Improving CellProfiler Speed


#1

Hello,

I have been running a CellProfiler3.0 pipeline locally on my laptop for some time. For a typical 96-well plate (4 fields, 3 channels), it takes around 3-5 hours to run. We recently upgraded to 384-well plates in hopes of starting screening, and it’s taking well over 20 hours/plate. The program always indicates that it is running 4 workers, and I have done as much as I can to shorten the processing time (hiding all windows on run, reducing measurements collected, etc). I am wondering what would be the best way to improve processing time. We are open to getting a new desktop if necessary, or running on the cloud if that is feasible (my understanding of cloud computing is minimal). Thank you very much!


#2

Without knowing really anything about your setup or pipeline I can’t really give good advice other than

  • Make sure you’re using ExportToDatabase (in SQLite mode is a good place to start) not ExportToSpreadsheet
  • Give CellProfiler a temp directory with lots of file space.
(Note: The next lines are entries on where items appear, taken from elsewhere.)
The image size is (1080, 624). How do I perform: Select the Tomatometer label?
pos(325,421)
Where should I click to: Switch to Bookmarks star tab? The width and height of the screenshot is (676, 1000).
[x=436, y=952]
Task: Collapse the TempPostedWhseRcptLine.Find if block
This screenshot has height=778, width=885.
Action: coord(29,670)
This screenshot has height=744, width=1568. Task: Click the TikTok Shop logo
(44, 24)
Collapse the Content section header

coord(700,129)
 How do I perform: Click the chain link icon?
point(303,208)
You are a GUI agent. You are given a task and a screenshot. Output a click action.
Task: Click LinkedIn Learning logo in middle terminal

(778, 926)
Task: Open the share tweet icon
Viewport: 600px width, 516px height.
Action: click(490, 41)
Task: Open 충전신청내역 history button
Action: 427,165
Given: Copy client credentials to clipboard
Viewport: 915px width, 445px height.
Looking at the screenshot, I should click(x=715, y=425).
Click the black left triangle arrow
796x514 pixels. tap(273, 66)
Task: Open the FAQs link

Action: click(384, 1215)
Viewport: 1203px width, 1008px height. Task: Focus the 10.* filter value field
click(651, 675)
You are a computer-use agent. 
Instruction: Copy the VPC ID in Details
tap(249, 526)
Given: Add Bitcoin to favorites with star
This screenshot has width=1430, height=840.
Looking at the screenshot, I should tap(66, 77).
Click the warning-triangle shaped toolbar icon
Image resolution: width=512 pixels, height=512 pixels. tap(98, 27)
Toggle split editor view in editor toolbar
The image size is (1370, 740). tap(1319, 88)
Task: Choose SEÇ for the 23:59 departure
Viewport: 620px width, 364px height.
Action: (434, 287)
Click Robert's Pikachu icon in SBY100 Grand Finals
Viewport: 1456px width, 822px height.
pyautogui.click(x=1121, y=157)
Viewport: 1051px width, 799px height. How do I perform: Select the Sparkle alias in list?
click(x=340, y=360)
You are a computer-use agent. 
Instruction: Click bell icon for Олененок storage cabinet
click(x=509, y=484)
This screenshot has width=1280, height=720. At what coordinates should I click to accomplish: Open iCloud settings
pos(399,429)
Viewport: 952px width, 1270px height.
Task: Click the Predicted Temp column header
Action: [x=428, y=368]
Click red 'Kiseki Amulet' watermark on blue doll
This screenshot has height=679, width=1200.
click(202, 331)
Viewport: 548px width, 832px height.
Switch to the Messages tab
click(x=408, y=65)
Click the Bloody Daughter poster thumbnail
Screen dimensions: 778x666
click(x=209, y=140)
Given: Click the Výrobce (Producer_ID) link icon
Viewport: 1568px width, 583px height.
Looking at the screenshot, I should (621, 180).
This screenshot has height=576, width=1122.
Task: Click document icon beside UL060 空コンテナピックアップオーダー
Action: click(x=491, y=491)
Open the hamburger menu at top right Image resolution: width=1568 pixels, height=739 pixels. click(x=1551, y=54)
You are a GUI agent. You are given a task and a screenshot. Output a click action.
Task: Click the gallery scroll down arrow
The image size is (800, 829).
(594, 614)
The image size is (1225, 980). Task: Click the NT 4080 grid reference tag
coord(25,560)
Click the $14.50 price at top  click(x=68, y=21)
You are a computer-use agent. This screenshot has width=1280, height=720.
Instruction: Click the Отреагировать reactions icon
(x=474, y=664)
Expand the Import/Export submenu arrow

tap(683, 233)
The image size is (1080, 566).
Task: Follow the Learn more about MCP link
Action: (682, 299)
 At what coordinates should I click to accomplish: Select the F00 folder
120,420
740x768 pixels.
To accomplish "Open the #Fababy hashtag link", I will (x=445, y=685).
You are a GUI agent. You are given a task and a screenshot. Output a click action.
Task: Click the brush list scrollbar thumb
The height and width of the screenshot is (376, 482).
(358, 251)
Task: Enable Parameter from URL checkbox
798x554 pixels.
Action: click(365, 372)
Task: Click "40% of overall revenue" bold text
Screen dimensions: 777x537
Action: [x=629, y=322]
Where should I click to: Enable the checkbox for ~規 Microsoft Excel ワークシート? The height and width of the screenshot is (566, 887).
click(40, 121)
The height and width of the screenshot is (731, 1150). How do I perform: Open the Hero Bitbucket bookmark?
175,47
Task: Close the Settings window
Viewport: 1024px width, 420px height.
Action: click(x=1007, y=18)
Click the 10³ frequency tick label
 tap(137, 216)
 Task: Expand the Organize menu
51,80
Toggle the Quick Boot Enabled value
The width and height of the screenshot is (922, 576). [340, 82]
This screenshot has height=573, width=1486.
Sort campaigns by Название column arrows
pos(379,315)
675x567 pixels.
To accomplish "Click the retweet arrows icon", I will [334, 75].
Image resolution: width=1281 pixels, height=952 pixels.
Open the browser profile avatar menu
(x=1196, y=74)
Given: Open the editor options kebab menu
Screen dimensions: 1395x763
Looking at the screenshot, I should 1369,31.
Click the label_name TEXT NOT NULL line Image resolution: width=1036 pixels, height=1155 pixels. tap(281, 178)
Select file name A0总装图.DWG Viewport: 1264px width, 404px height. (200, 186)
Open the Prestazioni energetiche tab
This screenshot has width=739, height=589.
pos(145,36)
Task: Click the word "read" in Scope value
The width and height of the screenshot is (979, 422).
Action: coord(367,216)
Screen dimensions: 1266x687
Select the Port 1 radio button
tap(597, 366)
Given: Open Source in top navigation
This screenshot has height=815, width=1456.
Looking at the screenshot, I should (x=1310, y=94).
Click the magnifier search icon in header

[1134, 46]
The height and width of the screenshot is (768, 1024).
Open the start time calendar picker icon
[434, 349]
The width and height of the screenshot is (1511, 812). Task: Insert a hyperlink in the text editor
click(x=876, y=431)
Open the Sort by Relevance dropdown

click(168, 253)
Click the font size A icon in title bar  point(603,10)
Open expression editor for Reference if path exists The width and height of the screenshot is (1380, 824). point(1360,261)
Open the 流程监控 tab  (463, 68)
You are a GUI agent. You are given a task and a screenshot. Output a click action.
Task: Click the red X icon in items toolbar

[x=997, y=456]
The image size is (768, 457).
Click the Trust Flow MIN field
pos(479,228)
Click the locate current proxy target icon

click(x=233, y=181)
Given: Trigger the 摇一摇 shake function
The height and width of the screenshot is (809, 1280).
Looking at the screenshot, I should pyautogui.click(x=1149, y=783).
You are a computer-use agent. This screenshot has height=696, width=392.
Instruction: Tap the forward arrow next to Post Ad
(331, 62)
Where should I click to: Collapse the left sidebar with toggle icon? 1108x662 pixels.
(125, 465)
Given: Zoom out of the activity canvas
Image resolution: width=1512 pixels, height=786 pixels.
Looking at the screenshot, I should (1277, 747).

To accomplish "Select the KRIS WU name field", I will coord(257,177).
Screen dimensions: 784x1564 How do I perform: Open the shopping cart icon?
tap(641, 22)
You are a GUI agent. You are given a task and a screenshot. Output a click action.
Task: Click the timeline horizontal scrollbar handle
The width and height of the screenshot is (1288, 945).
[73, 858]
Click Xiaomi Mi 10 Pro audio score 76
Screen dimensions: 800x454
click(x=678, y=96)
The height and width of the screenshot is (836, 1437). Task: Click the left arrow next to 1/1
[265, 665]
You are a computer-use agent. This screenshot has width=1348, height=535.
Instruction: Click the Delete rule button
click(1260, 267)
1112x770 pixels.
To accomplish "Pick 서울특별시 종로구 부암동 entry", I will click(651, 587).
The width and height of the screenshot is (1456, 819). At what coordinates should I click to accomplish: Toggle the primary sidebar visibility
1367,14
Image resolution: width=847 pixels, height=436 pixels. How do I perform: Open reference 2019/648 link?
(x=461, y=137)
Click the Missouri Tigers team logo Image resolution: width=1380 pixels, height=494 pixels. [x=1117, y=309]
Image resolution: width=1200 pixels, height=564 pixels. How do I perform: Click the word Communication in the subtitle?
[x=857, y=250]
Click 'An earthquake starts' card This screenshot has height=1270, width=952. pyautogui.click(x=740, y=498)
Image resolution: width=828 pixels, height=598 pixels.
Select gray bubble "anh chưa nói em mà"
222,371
A dedicated image processing machine with plenty of RAM and disk space isn’t a bad idea if you’re planning to do screening; if you want to try running in the cloud there are ways to do that but whether it’s better to do that vs buy a new machine depends on a lot of factors (your comfort with executing things from the terminal, whether you’d rather spend a lot of money up-front vs smaller amounts over time, exactly how much data you want to run and how complex your pipeline is).


#3

I can attach my pipeline if that could help identify the best solution. I am completely unfamiliar with running programs in the cloud, but if it is simple to learn, I am open to it.


#4

@bcimini Why is exporting to a database faster than exporting to a CSV-file? I did some preliminary testing with a small image set (only 6 images), and the pipeline took 4 min 10 sec with ExportToSpreadsheet, and 5 min 30 sec with ExportToDatabase (SQLite). I realize that with such a small sample set, there might some overhead that confounds the results, and I will try with a larger samples as soon as I have figured out how to see the total run time after completion of the pipeline, so that I don’t have to wait around to time the results. But it would be interesting to hear your experience and the reason why database export would be faster.